The task ->
Below are records to be output exactly, every one of them.

════

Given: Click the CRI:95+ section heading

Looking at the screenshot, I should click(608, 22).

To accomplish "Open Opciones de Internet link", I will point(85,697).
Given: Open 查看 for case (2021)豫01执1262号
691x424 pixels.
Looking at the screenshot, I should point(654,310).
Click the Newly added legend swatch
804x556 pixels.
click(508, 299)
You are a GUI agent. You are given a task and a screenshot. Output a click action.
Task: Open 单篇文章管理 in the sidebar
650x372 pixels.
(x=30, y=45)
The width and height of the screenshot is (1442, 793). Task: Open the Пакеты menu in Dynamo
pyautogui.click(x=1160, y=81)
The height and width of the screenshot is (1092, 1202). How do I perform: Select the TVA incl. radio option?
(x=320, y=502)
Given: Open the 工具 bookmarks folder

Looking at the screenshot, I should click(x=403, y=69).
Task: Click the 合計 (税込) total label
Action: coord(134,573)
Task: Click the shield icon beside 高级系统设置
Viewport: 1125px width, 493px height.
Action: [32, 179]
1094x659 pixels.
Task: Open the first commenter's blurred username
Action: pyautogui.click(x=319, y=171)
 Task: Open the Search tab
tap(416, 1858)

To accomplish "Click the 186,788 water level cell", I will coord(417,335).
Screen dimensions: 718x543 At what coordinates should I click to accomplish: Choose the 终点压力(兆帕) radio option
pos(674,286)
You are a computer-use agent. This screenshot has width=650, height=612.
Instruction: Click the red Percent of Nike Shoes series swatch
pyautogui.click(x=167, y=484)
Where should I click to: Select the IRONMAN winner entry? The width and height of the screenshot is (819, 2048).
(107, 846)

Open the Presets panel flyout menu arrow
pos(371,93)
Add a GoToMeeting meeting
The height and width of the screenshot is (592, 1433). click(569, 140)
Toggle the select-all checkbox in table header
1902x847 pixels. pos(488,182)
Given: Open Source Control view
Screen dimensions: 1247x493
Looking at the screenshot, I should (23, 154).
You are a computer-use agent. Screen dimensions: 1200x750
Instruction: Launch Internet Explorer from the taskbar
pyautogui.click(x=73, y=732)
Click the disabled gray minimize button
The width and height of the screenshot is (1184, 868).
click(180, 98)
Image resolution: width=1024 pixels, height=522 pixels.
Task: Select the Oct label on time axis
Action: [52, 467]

════

Written response ->
Given: Click the CRI:95+ section heading

Looking at the screenshot, I should click(608, 22).

To accomplish "Open Opciones de Internet link", I will point(85,697).
Given: Open 查看 for case (2021)豫01执1262号
691x424 pixels.
Looking at the screenshot, I should point(654,310).
Click the Newly added legend swatch
804x556 pixels.
click(508, 299)
You are a GUI agent. You are given a task and a screenshot. Output a click action.
Task: Open 单篇文章管理 in the sidebar
650x372 pixels.
(x=30, y=45)
The width and height of the screenshot is (1442, 793). Task: Open the Пакеты menu in Dynamo
pyautogui.click(x=1160, y=81)
The height and width of the screenshot is (1092, 1202). How do I perform: Select the TVA incl. radio option?
(x=320, y=502)
Given: Open the 工具 bookmarks folder

Looking at the screenshot, I should click(x=403, y=69).
Task: Click the 合計 (税込) total label
Action: coord(134,573)
Task: Click the shield icon beside 高级系统设置
Viewport: 1125px width, 493px height.
Action: [32, 179]
1094x659 pixels.
Task: Open the first commenter's blurred username
Action: pyautogui.click(x=319, y=171)
 Task: Open the Search tab
tap(416, 1858)

To accomplish "Click the 186,788 water level cell", I will coord(417,335).
Screen dimensions: 718x543 At what coordinates should I click to accomplish: Choose the 终点压力(兆帕) radio option
pos(674,286)
You are a computer-use agent. This screenshot has width=650, height=612.
Instruction: Click the red Percent of Nike Shoes series swatch
pyautogui.click(x=167, y=484)
Where should I click to: Select the IRONMAN winner entry? The width and height of the screenshot is (819, 2048).
(107, 846)

Open the Presets panel flyout menu arrow
pos(371,93)
Add a GoToMeeting meeting
The height and width of the screenshot is (592, 1433). click(569, 140)
Toggle the select-all checkbox in table header
1902x847 pixels. pos(488,182)
Given: Open Source Control view
Screen dimensions: 1247x493
Looking at the screenshot, I should (23, 154).
You are a computer-use agent. Screen dimensions: 1200x750
Instruction: Launch Internet Explorer from the taskbar
pyautogui.click(x=73, y=732)
Click the disabled gray minimize button
The width and height of the screenshot is (1184, 868).
click(180, 98)
Image resolution: width=1024 pixels, height=522 pixels.
Task: Select the Oct label on time axis
Action: [52, 467]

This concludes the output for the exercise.